### MATERIALS PROVIDED

*****

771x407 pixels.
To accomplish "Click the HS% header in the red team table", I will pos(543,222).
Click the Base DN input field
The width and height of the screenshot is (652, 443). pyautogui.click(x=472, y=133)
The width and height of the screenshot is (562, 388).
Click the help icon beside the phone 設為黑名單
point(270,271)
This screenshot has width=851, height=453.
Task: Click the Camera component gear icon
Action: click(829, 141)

*****

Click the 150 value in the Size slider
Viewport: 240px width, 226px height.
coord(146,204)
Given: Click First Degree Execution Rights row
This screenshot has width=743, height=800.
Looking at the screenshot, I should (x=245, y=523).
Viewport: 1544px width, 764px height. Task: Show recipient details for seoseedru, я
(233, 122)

*****

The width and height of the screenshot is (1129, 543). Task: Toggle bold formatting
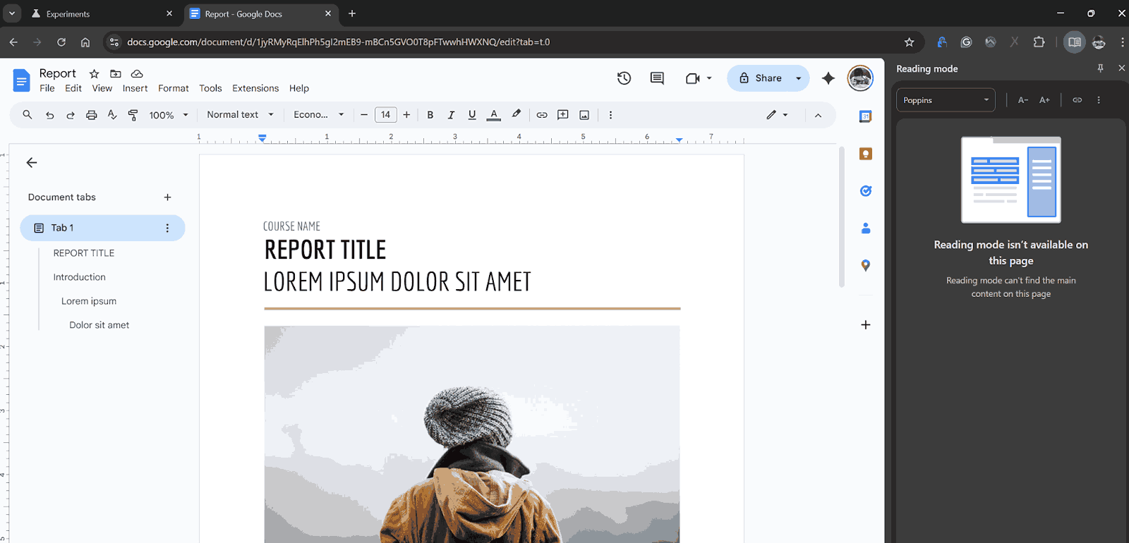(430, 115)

*****

Only the lines above from the line with "771x407 pixels." to the line with "The width and height of the screenshot is (562, 388).", those two lines included, should be reproduced exactly.

771x407 pixels.
To accomplish "Click the HS% header in the red team table", I will pos(543,222).
Click the Base DN input field
The width and height of the screenshot is (652, 443). pyautogui.click(x=472, y=133)
The width and height of the screenshot is (562, 388).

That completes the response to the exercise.